After completing secondary education, Bari joined the Bengal Provincial Muslim League in 1942. From the following year, he served as a member of the provincial council of Bengal and of the central council of the All-India Muslim League. In 1943, he became editor of the Bengali-language fortnightly newspaper Pakistan. In 1944, he became vice-president of the Bengal Muslim Students' League. He obtained a bachelor's degree with honours in 1945. The following year, he retired from the central council and served as secretary of the Muslim National Guard for two years. In 1947, he became council member of the Pakistan Muslim League.

== Career ==
In 1953, Bari was appointed vice chairman of the Bogra District Board, a position he held for five years, subsequently serving as vice chairman of the Bogra District Council for a further five years. Following his election at the 1962 East Pakistan Provincial Assembly election, he became a member of the East Pakistan Provincial Assembly and was appointed secretary of the assembly.

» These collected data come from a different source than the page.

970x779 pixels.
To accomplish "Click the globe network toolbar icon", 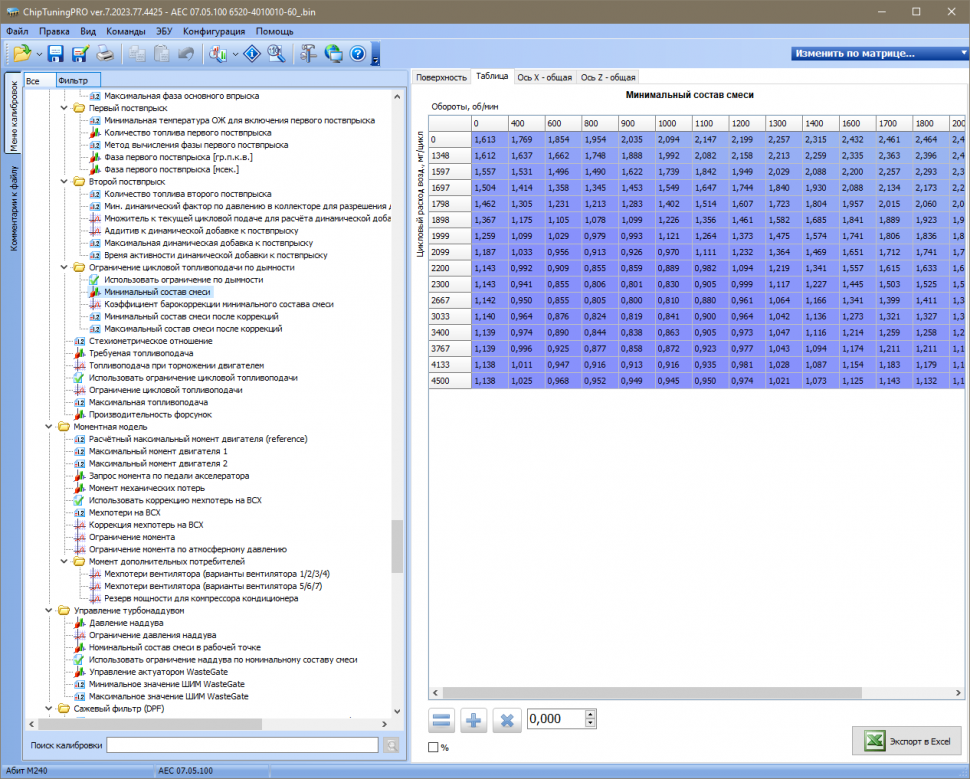I will pos(333,54).
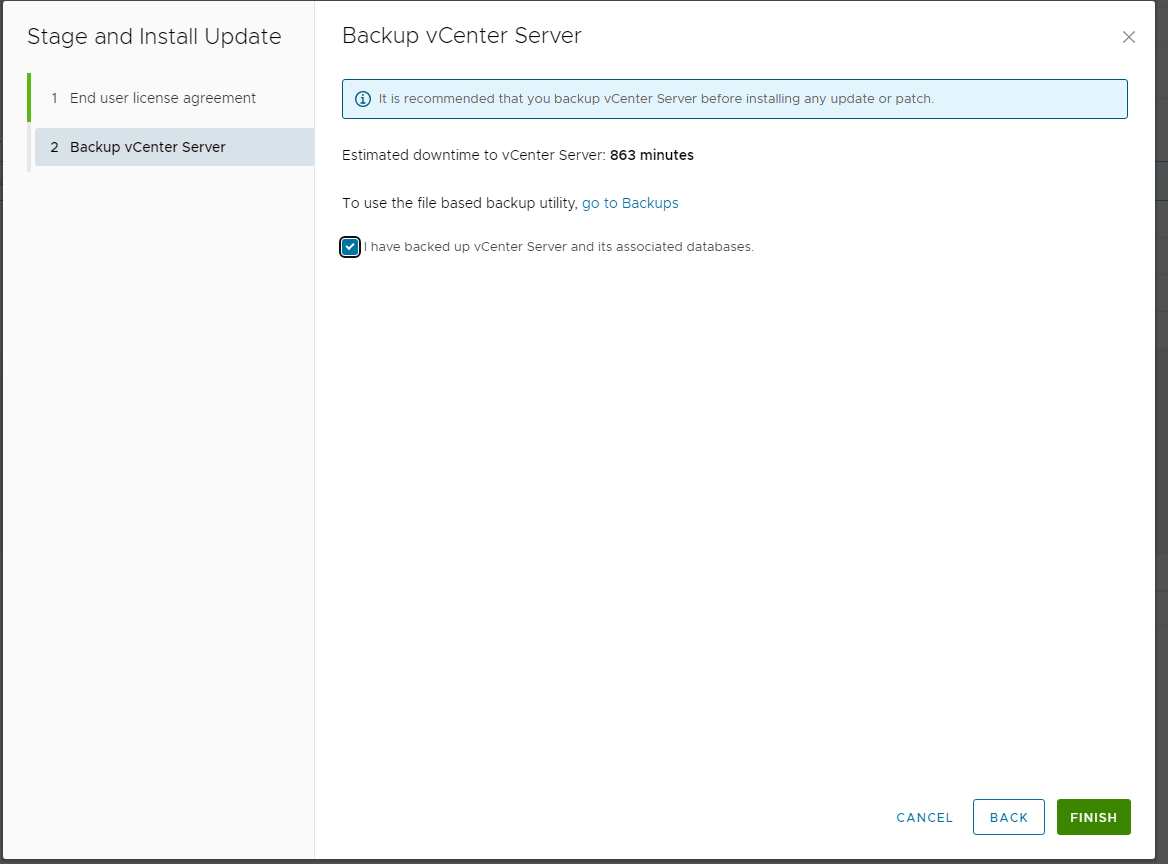
Task: Enable the associated databases backup acknowledgement box
Action: 349,246
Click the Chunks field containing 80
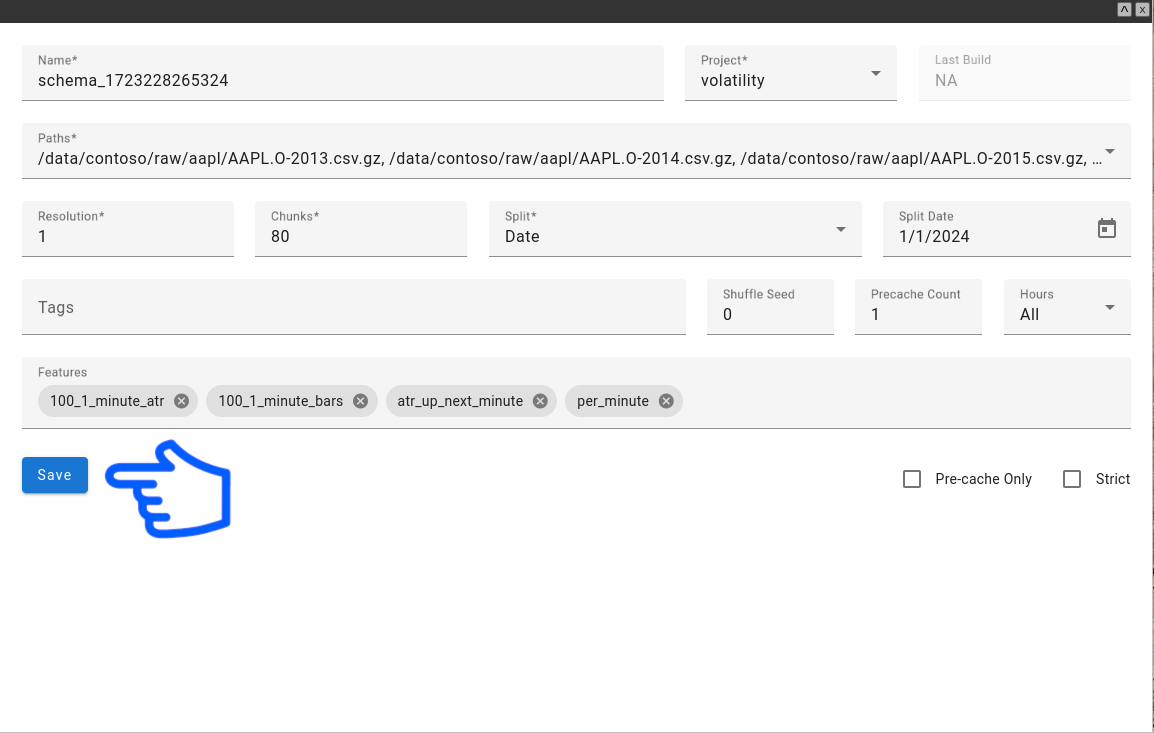1154x733 pixels. click(x=360, y=236)

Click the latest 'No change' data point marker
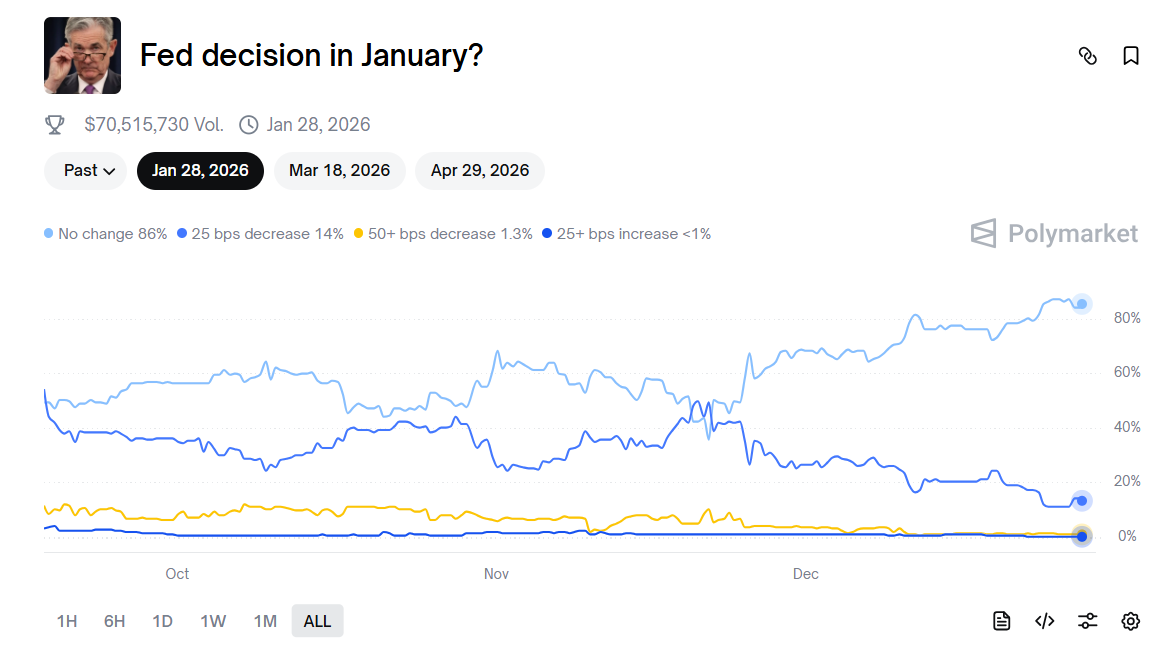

In 1964, he was appointed East Pakistan's Provincial Minister of Revenue, Civil Assistance and Rehabilitation, succeeding Abdus Salam in that portfolio. In 1965, he was appointed Provincial Minister of Health, Labour and Social Welfare, succeeding Maung Shwe Prue Chowdhury, and held this post until 1969.

== Death ==
On 27 March 1971, the second day of Operation Searchlight, the Pakistan Army's military offensive against the Bengali population of East Pakistan, Fazlul Bari was shot and killed by Pakistani forces at his residence in Bogra. He was 49 years old. His death occurred in the opening days of the Bangladesh Liberation War, which concluded with the independence of Bangladesh in December 1971.